Key Questions Answered

  • Self-Affirmation Exercise: When facing unwanted change, spend 5-10 minutes writing down all aspects of your identity not threatened by the change—your values, relationships, skills beyond the crisis. This zooms out perspective, reduces denial, and prevents catastrophizing by revealing your multifaceted identity beyond one threatened domain.
  • Expand Identity Beyond Actions: Define yourself by why you do things, not what you do. If you love athletics for improvement and connection, losing physical ability doesn't eliminate those core drives. This why-based identity serves as a compass for finding new outlets when circumstances force pivots from familiar activities or careers.
  • Moral Elevation Rewires Possibility: Witnessing extraordinary human acts—forgiveness, courage, resilience—literally changes brain wiring by violating assumptions about human capacity. This cracks open imagination about your own capabilities across unrelated domains, planting seeds that may not germinate until encountering future opportunities requiring similar traits.
  • Mental Time Travel Stops Rumination: When stuck in worry loops at 3AM, deliberately travel forward 15 hours or 15 years to recognize problem transience, or backward to recall past certainties you were wrong about. This psychological distancing technique bursts the balloon of catastrophic thinking by contextualizing current concerns within broader timescales.
  • Challenge Belief Origins: Ask yourself: Would I hold this belief if delivered by a different messenger, in a different emotional state, or if born in another time or place? Most beliefs form through unconscious absorption, not rational deliberation.

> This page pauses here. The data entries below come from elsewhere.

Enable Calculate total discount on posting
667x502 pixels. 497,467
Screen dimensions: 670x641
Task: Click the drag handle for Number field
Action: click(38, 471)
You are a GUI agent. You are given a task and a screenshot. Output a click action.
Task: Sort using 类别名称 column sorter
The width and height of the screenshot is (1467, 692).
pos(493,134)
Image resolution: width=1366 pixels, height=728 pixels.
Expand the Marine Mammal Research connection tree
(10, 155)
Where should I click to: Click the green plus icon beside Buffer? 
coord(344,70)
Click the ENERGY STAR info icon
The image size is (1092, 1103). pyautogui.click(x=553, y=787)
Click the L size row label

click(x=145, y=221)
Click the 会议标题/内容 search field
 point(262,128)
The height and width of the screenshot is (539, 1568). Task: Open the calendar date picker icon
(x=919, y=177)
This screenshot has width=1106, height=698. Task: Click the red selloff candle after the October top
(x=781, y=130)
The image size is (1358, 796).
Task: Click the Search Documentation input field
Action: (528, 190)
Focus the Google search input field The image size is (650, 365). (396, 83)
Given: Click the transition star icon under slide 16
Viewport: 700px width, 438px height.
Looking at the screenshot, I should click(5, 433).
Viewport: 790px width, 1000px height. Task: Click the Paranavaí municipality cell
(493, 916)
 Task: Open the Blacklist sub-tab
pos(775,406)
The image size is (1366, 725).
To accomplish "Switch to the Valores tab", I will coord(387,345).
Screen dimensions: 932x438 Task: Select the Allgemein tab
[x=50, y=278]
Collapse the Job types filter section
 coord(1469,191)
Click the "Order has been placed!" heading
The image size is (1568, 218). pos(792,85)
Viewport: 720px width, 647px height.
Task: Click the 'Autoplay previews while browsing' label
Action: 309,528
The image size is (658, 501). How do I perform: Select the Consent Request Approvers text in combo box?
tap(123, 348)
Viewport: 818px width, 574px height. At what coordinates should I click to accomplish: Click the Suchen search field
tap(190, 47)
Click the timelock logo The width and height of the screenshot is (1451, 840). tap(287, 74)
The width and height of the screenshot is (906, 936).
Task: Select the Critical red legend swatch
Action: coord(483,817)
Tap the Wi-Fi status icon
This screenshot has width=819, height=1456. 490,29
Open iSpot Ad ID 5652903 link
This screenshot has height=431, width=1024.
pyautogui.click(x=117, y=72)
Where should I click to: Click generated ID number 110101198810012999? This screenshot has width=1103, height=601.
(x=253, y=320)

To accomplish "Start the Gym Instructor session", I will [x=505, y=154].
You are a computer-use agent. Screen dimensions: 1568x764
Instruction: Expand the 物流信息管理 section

Probing their arbitrary origins reveals which ones unnecessarily constrain your self-concept and future possibilities.

Notable Moment

Shankar reveals how her husband unknowingly deployed a self-affirmation exercise after their second pregnancy loss by asking her to list what she was grateful for. Initially resistant to what felt like toxic positivity, she discovered she had developed tunnel vision around motherhood and completely lost perspective on her other valued identities as manager, podcast host, and friend.